18/05/2022

DIBATTITI

Donne di pace, un ciclo di incontri ai Concordi

Donne di pace, un ciclo di incontri ai Concordi

04/11/2017 - 10:56

ROVIGO - Tre appuntamenti in sala degli Arazzi ai Concordi, dedicati a tre donne che hanno elaborato pensiero e agito comportamenti per un futuro di pace in una prospettiva europea. Tre conferenze per riflettere sul passato, vivere con maggior consapevolezza il presente, progettare un futuro all’insegna della vitalità.

Si comincia giovedì 9 novembre, alle 17.30, con un appuntamento dedicato a Etty Hillesum, scrittrice olandese di origine ebraica, morta ad Auschwitz. Nulla sappiamo del brevissimo periodo della sua vita in questo campo di concentramento. Ricchissima è invece la testimonianza che lei stessa ci trasmette attraverso il racconto dei suoi ultimi due anni, contenuto in un diario e in 79 lettere da lei inviate a familiari, amici, conoscenti. Nel 1942 lavora nel campo di transito di Westerbork, come assistente sociale del consiglio ebraico, dove successivamente viene internata con tutta la famiglia. Pur potendo fuggire decide di condividere la sorte, le sofferenze fino alla morte, del suo popolo. Consapevole di doversi preparare per non cedere alla volontà del nazismo di annullare l’umanità delle vittime, Etty aiuta se stessa e gli altri a liberarsi dall’odio e dalla violenza, dalla paura. Accetta la realtà del male, che rimane insopportabile, ma cerca di comprenderlo dentro di sé e nell’altro e opera per fare emergere, invece, il bene presente in ciascuno di noi.

» **Dati da analizzare**:
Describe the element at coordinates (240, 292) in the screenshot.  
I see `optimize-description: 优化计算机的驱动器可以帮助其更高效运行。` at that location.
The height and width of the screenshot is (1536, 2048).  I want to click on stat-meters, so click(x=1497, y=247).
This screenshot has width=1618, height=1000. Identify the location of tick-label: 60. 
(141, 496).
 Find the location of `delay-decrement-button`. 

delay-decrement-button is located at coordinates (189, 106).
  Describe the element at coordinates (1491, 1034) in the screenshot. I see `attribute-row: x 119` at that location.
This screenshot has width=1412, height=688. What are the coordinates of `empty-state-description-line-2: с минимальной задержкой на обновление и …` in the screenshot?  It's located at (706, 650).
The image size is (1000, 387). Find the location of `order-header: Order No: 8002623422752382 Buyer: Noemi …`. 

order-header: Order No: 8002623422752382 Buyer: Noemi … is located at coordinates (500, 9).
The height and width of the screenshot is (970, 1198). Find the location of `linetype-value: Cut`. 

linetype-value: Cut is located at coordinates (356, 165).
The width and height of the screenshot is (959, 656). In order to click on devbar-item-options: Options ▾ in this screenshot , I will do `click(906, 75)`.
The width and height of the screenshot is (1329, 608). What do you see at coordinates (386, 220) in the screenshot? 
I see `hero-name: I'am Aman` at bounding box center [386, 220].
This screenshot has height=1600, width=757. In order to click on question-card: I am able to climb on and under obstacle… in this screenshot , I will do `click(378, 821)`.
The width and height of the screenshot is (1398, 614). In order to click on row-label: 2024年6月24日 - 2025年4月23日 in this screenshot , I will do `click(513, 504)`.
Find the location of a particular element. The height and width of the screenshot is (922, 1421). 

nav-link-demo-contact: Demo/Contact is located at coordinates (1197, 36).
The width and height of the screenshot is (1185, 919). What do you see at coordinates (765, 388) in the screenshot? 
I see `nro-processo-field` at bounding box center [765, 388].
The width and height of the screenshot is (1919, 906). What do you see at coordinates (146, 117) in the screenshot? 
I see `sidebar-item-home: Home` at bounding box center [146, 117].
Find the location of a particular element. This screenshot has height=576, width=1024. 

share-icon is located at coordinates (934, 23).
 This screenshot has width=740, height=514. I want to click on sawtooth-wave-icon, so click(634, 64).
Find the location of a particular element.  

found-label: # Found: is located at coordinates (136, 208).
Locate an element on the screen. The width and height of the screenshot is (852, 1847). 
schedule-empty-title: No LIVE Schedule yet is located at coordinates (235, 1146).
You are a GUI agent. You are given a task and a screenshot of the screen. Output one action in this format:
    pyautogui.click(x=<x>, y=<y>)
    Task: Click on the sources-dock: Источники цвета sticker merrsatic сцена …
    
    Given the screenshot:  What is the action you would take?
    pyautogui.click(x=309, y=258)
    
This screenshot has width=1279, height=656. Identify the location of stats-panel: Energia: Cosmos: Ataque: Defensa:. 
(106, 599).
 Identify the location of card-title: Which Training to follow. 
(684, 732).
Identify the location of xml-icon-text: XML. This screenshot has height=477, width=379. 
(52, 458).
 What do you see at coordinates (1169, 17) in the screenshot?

» **Dettagli esercizio**:
Prosegui il testo sul ciclo di incontri «Donne di pace» ai Concordi, riprendendo dopo la sua ultima frase.

» **Soluzione esercizio**:
A presentare questa figura e il suo pensiero saranno Maria Gabriella Nocita, docente di Storia della filosofia moderna e contemporanea e Pedagogia intersoggettiva presso l’Università Angelicum di Roma e membro esterno del The Etty Hillesum Research Centre (Middelburg, Paesi Bassi), e Gerrit Von Oord, fondatore della casa editrice Apeiron e presidente del Centro Studi Etty Hillesum.

Giovedì 30 novembre 2017, sempre alle 17.30, focus su Simone Weil mentre giovedì 7 dicembre il ciclo di conferenze si chiude con Hannah Arendt. Ad ogni incontro sarà disponibile una scheda di introduzione con note bibibliografiche dedicata alle tre autrici, a cura dell’Associazione e Rivista Esodo (www.esodo.net). "Abbiamo organizzato il ciclo puntando l’attenzione su tre donne che ci consentono di comprendere il momento che viviamo - afferma Carlo Bolpin, presidente della rivista Esodo - Ogni appuntamento è strutturato in modo da garantire al tavolo dei relatori uno sguardo plurale sul pensiero di donne che hanno agito in coerenza con i propri principi e con le proprie riflessioni".